When it comes to passwords, both SimpleAuth and OrmAuth use the PBKDF2 algorithm to hash passwords. A per table salt is used, not a per-user. Altough there is a lot of debate about this, in general if a hacker has access to your database, (s)he not only has all password hashes, but also the per-user salts that belong to that. Since the code is open source, the way the password is hashed is known, rendering a per-user hash quite pointless.
So, the process that i should do in those cases are:
1. Set the CSRF Token and check it on each POST request (I'm not sure if it is possible or needed in a GET request)
2. Validate as well as posible the data send by the user
3. When using WYSYWYG editors, use xss_clean() on the fields that accepts html
3.1 Should i use also htmlentities() on these fields? or store the raw html after xss_clean() it??
4. To show the stored content, i could set encoding to false with no risk since after validation, xss_clean() the data should be safe, am i right?
5. I'm always using ORM models or in some cases DB Query Builder with no custom sql statements, so may i be sure enough to not make any additional checks or input verification regards SQL Injection?
You can have it checked globally (there's a security config key for that) but the problem is it happens so early in the loading of the framework that you can't properly capture it, which is needed if you want to give the user an error message (because usually it's not an attack, it's a user using the browsers back button).
We work around it by checking it in the before() method of our base controller, the controller that every other controller extends.
2. Yes.
3. Yes.
Note that this isn't easy. The default settings of Htmlawed work pretty well, but if you want really fine-grained checks, you'll have to tune it. You can see here how complex it can get: http://www.bioinformatics.org/phplabware/internal_utilities/htmLawed/htmLawed_README.htm You can pass any options for htmlawed via the second argument of xss_clean().
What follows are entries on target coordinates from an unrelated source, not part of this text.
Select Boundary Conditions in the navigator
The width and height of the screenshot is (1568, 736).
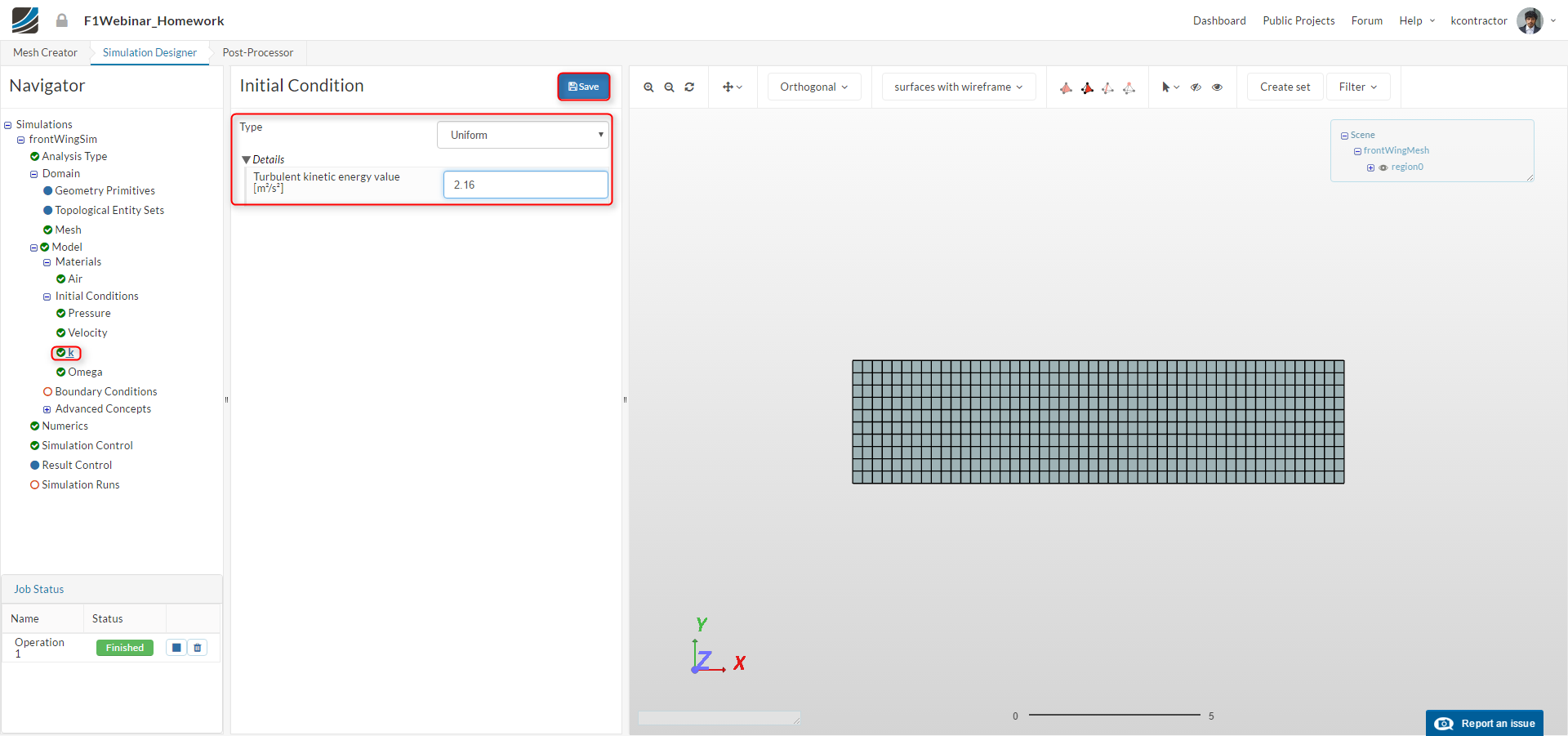coord(105,392)
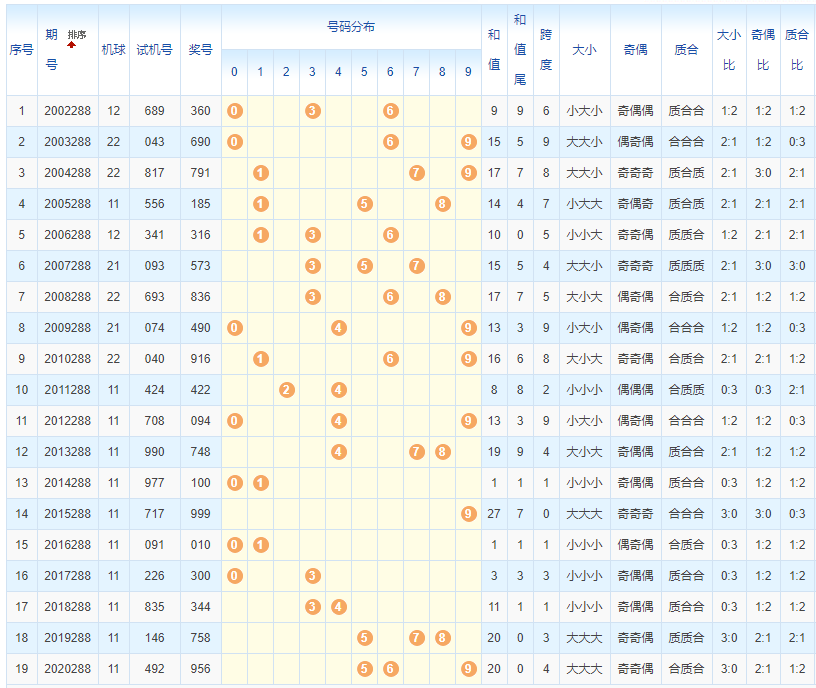The image size is (816, 688).
Task: Click orange ball 4 in row 2009288
Action: pyautogui.click(x=339, y=328)
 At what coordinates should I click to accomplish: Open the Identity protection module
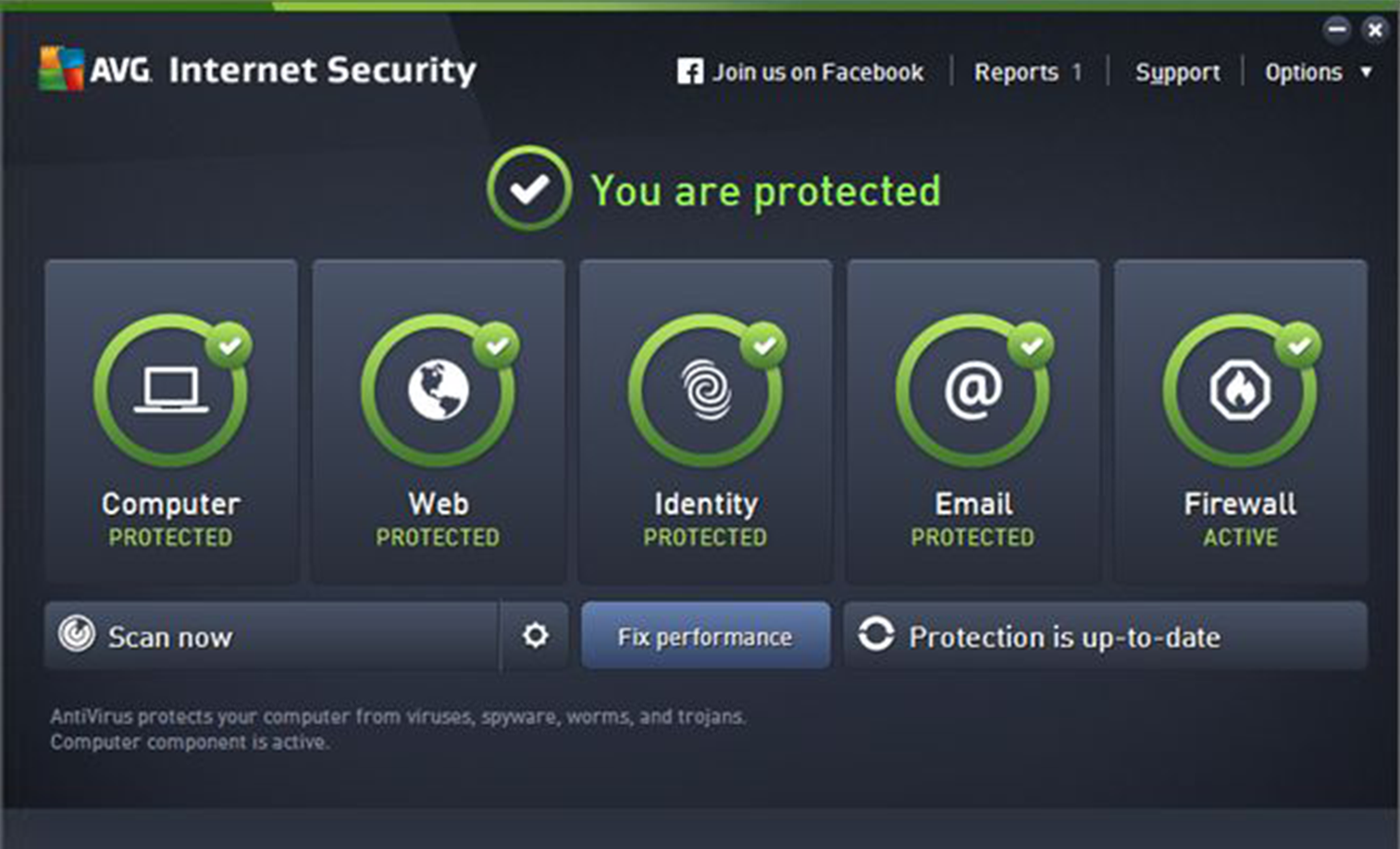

4. No, always leave encoding enabled!
When you send something to a View that should not be encoded, you see it quickly enough, since it would for example print the HTML, instead of rendering it. When you see something like that, check what it is, make sure it is intended, and that the data is validated, cleaned and can be trusted, and then pass that single variable to the View with encoding disabled, using the set_safe() method of the View class.
5. Correct.
ORM is protected against SQL injection, so you don't need to worry about that. The same is true for the DB query builder. Models (both ORM and Model_Crud based) do auto-encoding, meaning you can pass them to a View, and when the view requests a property, that will be automatically encoded. This means that if your model contains HTML, you should pass those fields seperately using set_safe(), as it's complex to disable model encoding for specific fields.